Data items:
####################

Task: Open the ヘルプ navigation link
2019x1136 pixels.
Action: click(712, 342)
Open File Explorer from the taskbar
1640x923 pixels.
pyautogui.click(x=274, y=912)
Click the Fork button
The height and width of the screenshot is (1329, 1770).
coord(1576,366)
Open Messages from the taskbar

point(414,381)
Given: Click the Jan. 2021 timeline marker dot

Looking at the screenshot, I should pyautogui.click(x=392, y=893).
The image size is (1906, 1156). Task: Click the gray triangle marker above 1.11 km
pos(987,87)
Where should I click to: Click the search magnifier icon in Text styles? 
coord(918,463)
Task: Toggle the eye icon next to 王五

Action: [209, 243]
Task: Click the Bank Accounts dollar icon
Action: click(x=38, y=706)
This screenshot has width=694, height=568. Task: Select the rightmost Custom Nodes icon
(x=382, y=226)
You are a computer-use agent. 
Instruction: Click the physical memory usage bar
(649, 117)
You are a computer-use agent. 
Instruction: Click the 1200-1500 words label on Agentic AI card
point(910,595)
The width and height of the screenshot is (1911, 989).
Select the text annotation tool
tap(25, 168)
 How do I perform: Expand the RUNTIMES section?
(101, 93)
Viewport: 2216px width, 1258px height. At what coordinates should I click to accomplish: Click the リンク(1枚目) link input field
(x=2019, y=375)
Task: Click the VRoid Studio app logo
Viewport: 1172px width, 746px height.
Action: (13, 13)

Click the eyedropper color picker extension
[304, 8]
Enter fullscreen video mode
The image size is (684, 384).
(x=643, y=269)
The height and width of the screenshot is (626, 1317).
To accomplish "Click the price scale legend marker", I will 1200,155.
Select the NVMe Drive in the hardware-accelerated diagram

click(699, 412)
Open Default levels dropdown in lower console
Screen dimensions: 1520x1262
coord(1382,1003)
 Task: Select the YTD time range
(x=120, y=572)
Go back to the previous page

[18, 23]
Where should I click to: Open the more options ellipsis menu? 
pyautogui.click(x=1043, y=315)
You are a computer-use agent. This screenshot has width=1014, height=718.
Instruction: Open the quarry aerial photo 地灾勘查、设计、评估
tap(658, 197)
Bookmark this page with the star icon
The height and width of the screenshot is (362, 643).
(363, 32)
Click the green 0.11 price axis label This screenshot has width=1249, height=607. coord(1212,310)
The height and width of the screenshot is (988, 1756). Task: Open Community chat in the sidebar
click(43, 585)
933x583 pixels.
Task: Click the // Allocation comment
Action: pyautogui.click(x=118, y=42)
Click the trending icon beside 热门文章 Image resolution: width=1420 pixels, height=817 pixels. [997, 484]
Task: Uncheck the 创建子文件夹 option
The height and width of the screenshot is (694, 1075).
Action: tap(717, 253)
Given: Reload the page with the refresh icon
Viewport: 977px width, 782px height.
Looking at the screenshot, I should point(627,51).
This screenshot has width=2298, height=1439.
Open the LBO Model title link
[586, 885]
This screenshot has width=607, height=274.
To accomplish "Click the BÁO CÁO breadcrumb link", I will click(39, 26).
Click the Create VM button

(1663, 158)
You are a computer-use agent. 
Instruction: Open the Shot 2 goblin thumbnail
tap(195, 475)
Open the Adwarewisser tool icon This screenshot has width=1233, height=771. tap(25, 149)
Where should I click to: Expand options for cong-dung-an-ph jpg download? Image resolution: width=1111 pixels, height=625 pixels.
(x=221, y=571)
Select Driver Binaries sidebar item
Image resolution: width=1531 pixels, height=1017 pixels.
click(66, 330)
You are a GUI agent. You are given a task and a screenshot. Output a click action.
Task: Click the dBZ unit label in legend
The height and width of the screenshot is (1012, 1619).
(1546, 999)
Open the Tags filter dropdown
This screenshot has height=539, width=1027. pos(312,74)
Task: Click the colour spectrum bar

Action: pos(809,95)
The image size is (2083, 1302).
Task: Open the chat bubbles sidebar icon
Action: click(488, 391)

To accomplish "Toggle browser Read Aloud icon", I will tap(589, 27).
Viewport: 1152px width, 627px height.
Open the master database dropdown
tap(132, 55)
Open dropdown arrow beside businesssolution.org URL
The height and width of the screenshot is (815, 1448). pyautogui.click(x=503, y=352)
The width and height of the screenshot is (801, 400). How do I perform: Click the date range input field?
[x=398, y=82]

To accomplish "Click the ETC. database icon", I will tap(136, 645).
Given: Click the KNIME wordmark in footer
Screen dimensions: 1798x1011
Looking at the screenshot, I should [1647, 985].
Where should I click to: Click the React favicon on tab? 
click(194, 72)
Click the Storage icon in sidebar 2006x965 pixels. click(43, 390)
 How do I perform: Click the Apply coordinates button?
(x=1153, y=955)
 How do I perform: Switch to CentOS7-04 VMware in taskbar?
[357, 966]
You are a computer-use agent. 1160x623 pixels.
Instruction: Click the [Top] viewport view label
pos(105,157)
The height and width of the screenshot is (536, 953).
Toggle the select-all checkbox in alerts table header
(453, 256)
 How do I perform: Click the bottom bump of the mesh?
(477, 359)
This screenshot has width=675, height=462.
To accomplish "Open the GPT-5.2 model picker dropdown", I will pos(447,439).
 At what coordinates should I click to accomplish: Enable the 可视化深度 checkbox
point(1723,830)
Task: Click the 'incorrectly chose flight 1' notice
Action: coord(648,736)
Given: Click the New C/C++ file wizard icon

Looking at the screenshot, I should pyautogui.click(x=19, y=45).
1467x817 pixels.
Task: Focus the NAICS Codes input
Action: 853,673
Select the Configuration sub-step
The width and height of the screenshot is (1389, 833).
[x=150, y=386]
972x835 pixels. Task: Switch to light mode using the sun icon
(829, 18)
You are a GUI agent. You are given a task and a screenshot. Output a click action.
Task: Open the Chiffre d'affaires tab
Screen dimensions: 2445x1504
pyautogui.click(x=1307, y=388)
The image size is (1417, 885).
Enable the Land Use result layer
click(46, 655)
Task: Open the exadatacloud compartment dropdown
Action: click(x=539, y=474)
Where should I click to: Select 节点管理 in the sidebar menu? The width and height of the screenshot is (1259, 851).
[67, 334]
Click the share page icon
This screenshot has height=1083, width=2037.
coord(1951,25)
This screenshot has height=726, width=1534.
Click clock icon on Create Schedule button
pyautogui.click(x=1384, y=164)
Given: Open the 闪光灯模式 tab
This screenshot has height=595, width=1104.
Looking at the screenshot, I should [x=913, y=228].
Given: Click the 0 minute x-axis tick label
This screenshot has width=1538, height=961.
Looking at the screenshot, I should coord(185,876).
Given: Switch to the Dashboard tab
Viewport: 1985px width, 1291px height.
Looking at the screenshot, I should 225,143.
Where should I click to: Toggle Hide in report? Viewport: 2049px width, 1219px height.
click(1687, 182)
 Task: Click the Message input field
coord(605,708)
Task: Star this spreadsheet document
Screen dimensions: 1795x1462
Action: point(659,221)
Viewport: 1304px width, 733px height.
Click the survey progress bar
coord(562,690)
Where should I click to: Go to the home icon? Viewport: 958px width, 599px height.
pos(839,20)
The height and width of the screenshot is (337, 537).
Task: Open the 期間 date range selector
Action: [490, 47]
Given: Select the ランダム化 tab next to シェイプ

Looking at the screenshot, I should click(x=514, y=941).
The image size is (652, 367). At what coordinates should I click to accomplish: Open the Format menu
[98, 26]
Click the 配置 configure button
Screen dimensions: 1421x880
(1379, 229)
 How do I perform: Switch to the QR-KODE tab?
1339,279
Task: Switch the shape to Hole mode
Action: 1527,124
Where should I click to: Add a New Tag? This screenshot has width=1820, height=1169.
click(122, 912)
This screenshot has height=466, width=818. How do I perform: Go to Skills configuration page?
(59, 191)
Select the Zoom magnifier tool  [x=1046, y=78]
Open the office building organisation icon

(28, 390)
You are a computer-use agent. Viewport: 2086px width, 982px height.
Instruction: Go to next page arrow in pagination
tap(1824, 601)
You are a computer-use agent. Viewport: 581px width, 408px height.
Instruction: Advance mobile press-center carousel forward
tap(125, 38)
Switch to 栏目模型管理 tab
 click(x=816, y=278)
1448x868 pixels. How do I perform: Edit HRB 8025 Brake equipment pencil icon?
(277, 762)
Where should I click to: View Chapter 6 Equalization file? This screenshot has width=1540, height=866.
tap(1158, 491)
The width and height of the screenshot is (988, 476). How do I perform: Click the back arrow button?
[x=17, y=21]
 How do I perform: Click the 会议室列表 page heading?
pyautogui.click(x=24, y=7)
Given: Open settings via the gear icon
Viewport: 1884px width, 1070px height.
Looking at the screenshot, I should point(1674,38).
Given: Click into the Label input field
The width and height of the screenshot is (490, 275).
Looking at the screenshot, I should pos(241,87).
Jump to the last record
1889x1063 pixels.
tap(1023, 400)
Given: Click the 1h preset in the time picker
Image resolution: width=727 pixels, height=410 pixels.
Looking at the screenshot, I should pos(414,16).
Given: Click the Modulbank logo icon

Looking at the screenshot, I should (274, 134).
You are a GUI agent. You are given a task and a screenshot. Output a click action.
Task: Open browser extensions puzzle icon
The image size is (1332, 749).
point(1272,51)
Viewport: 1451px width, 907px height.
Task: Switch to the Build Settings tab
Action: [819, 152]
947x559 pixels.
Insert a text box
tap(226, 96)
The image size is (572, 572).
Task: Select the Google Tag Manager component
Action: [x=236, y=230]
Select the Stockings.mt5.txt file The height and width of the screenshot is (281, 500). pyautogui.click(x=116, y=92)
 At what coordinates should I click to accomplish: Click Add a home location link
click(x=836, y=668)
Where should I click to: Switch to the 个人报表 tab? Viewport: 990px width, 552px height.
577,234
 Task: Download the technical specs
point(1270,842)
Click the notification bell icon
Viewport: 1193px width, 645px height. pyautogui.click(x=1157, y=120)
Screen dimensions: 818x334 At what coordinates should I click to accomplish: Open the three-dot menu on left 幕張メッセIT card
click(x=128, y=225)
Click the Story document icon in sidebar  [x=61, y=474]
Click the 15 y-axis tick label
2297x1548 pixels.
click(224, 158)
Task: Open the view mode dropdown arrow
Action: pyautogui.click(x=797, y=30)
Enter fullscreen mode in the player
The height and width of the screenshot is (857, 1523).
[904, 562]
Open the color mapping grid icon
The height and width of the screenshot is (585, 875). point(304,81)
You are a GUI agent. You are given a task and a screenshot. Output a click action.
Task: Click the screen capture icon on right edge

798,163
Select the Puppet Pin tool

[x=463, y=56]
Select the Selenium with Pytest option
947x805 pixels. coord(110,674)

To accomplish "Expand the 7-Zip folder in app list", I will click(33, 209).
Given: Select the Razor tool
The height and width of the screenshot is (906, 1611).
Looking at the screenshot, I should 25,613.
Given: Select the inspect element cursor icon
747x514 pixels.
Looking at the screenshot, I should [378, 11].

####################

- _What you have to do_:
All that is wanted is an exact copy of the lines above from the one with "Click the Story" through the one with "Given: Select the inspect element cursor icon", with both ends included.

- _Result of the task_:
Click the Story document icon in sidebar  [x=61, y=474]
Click the 15 y-axis tick label
2297x1548 pixels.
click(224, 158)
Task: Open the view mode dropdown arrow
Action: pyautogui.click(x=797, y=30)
Enter fullscreen mode in the player
The height and width of the screenshot is (857, 1523).
[904, 562]
Open the color mapping grid icon
The height and width of the screenshot is (585, 875). point(304,81)
You are a GUI agent. You are given a task and a screenshot. Output a click action.
Task: Click the screen capture icon on right edge

798,163
Select the Puppet Pin tool

[x=463, y=56]
Select the Selenium with Pytest option
947x805 pixels. coord(110,674)

To accomplish "Expand the 7-Zip folder in app list", I will click(33, 209).
Given: Select the Razor tool
The height and width of the screenshot is (906, 1611).
Looking at the screenshot, I should 25,613.
Given: Select the inspect element cursor icon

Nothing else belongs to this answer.